The Ways and Means Committee is likely to wrap its tax reform markup today. The bill presents many challenges to pass-through businesses that are unlikely to be fixed today. Here are some quick hits on what we’re seeing.
Reality v. Rhetoric
We continue to hear from S corporations who believe they will get a 25 percent tax rate under this bill. As we reported earlier this week, most businesses won’t see anything even close to the 25 percent rate. Part of the confusion is the rhetoric coming out of Congress. For example, here’s one description from the House:
That’s not all. In order to ensure that small businesses continue to expand and raise wages, the Tax Cuts and Jobs Act includes a small business provision: a 25 percent cap on how much small businesses can be taxed.
That means, a small pass-through business bringing in one million dollars will not be taxed at 39.6 percent, but rather will be able to take advantage of the new small business income tax of 25 percent.
This is simply not accurate for the majority of S corporations and other pass-through businesses. You can read the full explanation here, but the bottom line is only small minority of pass-through businesses will get the 25 percent rate. The simple metric is:
- Millions of professional services pass-through businesses – doctors, lawyers, accountants and other professionals – are precluded from the lower rate and would, in many cases, see a tax hike under this legislation.
- Other pass-through business owners who are active in operating their businesses would see their profits subjected to an arbitrary 70/30 separation of wages and profits, resulting in a melded marginal rate above 35 percent, or more than 15 points above the C corporation rate.
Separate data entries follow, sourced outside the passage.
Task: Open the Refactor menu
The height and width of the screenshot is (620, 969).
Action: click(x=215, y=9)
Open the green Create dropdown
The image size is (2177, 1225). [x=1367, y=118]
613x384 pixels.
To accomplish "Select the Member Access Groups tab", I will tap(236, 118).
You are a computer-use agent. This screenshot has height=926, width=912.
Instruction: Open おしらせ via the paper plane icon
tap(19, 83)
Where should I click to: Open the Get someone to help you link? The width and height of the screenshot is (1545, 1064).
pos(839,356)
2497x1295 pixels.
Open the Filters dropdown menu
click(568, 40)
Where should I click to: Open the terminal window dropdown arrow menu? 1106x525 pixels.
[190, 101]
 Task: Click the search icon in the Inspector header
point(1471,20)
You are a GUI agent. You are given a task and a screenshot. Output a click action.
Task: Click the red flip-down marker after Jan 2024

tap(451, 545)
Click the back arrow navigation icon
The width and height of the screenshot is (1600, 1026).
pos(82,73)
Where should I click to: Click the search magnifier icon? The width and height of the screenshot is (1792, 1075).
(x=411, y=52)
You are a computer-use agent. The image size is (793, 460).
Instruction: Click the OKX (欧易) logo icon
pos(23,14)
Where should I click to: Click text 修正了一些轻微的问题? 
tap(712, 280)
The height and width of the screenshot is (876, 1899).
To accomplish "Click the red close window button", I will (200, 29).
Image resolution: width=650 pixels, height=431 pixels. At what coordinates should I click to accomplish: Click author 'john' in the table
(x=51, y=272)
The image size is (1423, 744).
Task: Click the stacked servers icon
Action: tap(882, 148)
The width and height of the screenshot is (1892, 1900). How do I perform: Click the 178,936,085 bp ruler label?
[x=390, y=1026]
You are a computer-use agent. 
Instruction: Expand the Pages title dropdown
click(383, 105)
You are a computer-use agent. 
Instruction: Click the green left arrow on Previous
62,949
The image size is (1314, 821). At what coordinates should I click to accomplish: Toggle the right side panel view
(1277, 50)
Coupled with the base broadening in the bill (including the SALT deduction repeal), some of these owners could see modest tax hikes under the mark.
- Manufacturers and other capital-intensive industries could elect the return on capital option in the bill, applying a set rate of return (around eight percent in the current draft) to a defined measure of capital and see if they do better than the 70/30 rule. Some of our members who have run the calculation did better under this option, but none got close to the promised 25 percent rate.
So don’t be confused about the 25 percent rate – it only applies to a small minority of pass-through businesses.
S Corps & SALT
One major area of confusion was whether the repeal of the SALT deduction applies to pass-through profits. Richard Rubin in the Wall Street Journal has an excellent piece in the WSJ on it:
There’s a bit of a mystery hanging over the House Republicans’ tax bill.
Here’s the question: Can pass-through businesses deduct state and local taxes from their federal income? And to what extent?
It’s clear under the House bill that individuals can’t deduct state and local income taxes and only up to $10,000 in property taxes.
It’s also clear that corporations can deduct state and local taxes as ordinary business expenses, just as they do now.
But it’s fuzzier when it comes to pass-throughs, the partnerships and S corporations that pay taxes through their owners’ individual returns and are getting a new tax regime with a 25% rate.
The reason was a mystery is that while the Committee’s descriptive language of the bill says that pass-through businesses would be able to deduct SALT on their profits, the legislative text appears to say no.
We alerted the Committee to this concern earlier this week, but apparently they rejected our fix and decided to apply the SALT deduction repeal to pass through businesses. Here’s the letter the Chairman released today:
We have discussed the italicized language with the JCT staff, and they have confirmed that this language was in error. We intend to correct this mistake in the Committee Report…. State and local income taxes paid by an individual owner of such business would not be deductible on the individual’s tax return.
Needless to say, C corporations will continue to be allowed to deduct SALT under the bill.